Q3: When would you use a KDE plot instead of a histogram?
Show answer
A KDE (Kernel Density Estimate) plot is preferred when: you want to compare multiple distributions on the same axis (overlapping KDE curves are much cleaner than overlapping histograms); you want a smooth continuous representation without choosing bin count; you are presenting to a non-technical audience who might misread histogram bins. The downside of KDE is that it can suggest smoothness that does not exist, and it can extend beyond the actual data range (e.g., generating negative values for a non-negative variable). For initial EDA, use both — they reveal different aspects.

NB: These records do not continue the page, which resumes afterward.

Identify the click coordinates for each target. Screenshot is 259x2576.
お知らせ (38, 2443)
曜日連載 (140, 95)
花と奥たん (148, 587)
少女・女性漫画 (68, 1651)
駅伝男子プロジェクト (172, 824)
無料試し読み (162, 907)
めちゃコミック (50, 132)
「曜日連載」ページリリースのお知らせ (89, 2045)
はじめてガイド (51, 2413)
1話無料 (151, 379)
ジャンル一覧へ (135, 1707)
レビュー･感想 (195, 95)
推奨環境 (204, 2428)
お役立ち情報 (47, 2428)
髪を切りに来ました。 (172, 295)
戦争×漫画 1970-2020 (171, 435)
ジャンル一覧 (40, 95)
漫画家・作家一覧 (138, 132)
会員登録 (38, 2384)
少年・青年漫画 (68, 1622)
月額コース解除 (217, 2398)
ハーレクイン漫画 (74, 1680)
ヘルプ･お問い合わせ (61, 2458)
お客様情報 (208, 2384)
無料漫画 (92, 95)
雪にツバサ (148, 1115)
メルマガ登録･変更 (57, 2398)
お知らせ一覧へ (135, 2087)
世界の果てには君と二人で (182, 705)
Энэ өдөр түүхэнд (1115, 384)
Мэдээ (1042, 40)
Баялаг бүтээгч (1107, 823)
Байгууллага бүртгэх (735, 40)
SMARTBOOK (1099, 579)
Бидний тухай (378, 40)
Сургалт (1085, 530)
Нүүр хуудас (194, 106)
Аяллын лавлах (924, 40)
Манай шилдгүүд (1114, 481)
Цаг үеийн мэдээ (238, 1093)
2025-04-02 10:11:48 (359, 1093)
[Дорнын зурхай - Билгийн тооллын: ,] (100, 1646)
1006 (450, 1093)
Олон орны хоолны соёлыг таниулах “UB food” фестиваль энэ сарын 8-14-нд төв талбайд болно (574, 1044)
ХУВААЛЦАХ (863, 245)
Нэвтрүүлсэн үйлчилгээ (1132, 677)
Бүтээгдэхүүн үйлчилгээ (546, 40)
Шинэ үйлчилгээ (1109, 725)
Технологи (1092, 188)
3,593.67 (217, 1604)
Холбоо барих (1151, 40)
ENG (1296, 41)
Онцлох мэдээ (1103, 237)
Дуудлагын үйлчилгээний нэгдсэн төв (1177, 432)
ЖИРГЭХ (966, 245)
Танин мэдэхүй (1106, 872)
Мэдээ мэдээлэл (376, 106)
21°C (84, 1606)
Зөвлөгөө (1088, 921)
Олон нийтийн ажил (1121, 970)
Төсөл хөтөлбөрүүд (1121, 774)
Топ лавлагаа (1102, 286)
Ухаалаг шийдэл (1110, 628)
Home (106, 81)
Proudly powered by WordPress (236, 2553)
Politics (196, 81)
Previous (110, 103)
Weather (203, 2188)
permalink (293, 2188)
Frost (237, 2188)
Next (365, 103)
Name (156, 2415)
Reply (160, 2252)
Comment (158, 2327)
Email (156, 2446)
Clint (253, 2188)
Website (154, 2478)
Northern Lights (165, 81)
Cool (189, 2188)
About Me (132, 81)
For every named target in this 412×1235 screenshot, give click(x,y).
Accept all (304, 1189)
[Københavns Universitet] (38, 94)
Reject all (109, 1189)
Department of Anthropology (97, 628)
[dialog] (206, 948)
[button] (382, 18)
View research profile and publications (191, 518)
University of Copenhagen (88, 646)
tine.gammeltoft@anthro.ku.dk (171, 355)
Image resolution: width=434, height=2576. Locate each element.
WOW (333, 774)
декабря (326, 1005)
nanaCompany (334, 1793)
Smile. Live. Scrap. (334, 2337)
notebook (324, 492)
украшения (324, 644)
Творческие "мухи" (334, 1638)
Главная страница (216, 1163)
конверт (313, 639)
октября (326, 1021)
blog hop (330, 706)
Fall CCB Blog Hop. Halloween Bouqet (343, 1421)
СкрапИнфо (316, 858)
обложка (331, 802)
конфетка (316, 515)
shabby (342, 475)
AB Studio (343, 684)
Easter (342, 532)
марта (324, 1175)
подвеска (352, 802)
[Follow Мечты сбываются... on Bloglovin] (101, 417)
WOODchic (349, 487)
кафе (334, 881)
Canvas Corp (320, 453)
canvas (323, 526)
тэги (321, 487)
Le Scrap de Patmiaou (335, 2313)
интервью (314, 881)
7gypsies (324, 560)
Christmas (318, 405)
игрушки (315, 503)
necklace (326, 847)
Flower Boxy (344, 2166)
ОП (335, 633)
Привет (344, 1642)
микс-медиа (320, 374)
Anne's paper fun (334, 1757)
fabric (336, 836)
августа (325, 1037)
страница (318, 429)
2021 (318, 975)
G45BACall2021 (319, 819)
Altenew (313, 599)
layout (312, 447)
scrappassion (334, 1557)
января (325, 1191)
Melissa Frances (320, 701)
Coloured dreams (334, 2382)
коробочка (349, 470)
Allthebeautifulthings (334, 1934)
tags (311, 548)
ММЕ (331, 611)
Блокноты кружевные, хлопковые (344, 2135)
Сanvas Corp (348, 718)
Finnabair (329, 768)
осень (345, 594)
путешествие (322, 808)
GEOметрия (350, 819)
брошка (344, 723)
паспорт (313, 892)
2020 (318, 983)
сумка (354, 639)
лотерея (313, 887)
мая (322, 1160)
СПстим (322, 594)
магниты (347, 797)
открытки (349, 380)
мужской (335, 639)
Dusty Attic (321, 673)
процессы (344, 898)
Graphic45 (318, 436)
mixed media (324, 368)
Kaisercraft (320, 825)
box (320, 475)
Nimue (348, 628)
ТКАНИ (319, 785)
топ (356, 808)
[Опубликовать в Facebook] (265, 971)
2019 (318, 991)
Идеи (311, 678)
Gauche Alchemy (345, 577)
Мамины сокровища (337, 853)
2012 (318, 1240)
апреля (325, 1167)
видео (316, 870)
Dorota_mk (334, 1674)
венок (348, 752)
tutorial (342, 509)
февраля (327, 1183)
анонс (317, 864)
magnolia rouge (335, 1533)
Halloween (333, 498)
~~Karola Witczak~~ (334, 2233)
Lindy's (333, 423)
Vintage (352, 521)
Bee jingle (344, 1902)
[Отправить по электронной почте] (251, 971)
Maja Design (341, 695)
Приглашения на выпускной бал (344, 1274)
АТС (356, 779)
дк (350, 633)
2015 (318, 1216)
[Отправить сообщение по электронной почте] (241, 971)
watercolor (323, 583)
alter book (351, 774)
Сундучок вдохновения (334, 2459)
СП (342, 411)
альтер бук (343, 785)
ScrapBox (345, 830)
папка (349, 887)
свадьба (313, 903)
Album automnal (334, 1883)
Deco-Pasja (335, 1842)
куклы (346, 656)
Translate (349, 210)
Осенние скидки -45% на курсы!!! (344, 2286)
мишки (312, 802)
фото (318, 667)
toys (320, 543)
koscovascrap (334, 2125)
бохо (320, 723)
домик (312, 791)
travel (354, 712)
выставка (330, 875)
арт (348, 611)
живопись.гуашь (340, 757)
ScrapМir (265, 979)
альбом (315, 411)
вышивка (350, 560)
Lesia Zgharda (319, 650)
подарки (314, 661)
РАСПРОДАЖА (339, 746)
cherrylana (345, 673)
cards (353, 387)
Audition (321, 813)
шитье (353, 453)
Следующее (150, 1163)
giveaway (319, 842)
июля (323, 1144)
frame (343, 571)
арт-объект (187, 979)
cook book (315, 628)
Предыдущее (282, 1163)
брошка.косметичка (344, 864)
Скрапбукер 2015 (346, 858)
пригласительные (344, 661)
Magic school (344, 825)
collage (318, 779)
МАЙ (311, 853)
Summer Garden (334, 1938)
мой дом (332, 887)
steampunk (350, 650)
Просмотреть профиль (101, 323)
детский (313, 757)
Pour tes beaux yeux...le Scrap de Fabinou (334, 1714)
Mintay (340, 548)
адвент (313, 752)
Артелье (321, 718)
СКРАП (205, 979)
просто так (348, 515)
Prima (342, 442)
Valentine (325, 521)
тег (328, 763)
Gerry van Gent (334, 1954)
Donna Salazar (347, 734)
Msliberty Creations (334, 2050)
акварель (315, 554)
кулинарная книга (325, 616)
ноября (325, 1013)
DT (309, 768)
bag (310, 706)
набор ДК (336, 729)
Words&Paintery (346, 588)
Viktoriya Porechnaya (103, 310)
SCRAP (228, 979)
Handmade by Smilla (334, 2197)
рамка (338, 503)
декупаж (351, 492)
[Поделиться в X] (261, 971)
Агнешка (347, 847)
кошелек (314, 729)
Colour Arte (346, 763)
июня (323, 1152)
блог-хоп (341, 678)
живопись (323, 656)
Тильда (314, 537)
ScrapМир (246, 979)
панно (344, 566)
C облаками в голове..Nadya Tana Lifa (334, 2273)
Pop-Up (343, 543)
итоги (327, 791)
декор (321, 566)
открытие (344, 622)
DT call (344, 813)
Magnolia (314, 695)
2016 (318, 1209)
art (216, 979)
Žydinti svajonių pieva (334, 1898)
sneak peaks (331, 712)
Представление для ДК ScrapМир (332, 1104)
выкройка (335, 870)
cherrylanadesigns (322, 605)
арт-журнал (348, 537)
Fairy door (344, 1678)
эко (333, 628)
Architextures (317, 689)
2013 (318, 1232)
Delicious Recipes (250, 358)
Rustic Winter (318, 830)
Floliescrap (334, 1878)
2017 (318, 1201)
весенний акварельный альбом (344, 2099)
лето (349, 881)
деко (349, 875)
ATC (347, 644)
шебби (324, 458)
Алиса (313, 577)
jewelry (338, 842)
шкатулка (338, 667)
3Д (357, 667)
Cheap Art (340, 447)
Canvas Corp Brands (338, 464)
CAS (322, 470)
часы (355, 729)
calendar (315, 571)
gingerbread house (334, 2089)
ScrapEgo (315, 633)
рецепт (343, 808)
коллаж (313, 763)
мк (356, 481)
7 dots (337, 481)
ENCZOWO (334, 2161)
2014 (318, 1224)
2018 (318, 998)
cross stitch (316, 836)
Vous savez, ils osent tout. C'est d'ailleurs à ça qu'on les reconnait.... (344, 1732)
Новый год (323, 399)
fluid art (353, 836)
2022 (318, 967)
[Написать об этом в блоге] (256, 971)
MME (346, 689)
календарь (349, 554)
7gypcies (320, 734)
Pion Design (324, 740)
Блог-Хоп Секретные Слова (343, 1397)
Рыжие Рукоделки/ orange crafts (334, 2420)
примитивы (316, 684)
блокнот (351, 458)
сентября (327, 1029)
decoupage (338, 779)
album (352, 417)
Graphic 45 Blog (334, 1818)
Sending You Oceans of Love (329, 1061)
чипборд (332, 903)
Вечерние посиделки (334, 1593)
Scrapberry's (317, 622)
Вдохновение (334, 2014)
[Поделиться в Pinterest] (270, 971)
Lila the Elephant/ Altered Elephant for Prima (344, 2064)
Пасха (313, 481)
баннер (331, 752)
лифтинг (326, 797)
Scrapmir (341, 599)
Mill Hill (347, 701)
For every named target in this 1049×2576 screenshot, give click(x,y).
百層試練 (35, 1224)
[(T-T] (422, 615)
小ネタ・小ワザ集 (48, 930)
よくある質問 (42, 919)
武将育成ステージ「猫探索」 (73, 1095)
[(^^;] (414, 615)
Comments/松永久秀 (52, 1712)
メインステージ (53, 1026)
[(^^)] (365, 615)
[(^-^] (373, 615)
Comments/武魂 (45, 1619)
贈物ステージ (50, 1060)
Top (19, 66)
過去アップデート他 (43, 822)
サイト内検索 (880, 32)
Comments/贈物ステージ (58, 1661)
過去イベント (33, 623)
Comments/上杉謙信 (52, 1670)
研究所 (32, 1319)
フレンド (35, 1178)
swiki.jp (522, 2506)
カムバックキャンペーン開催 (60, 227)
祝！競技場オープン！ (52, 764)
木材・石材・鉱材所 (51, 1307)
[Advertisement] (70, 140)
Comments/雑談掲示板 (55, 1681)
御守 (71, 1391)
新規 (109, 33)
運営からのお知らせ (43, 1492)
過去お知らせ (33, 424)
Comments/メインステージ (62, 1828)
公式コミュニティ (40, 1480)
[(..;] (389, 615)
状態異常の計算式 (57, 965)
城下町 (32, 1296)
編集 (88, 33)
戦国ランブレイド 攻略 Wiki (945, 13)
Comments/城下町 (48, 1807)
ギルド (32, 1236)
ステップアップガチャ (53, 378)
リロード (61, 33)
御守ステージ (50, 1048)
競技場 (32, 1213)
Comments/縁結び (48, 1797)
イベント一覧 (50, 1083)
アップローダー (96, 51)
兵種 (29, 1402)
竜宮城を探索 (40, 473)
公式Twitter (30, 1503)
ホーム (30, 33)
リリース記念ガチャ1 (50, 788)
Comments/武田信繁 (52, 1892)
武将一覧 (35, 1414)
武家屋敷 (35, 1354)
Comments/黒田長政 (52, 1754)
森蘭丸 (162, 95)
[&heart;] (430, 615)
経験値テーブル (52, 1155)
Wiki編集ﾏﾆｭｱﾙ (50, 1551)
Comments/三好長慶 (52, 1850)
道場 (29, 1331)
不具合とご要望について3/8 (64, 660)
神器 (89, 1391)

Q4: Your target variable has a 95/5 class split. What are the implications?
Show answer
With 95% negative / 5% positive: (1) Accuracy is a misleading metric — a model that predicts "negative" for everything achieves 95% accuracy without learning anything. Use precision, recall, F1-score, or AUC-ROC instead. (2) The model needs exposure to the minority class — consider oversampling (SMOTE), undersampling, or class weighting. (3) Your threshold for classification matters more — the default 0.5 probability threshold may not be optimal; you may need to lower it to catch more positives. (4) During cross-validation, use stratified splits to ensure both folds contain representatives of both classes.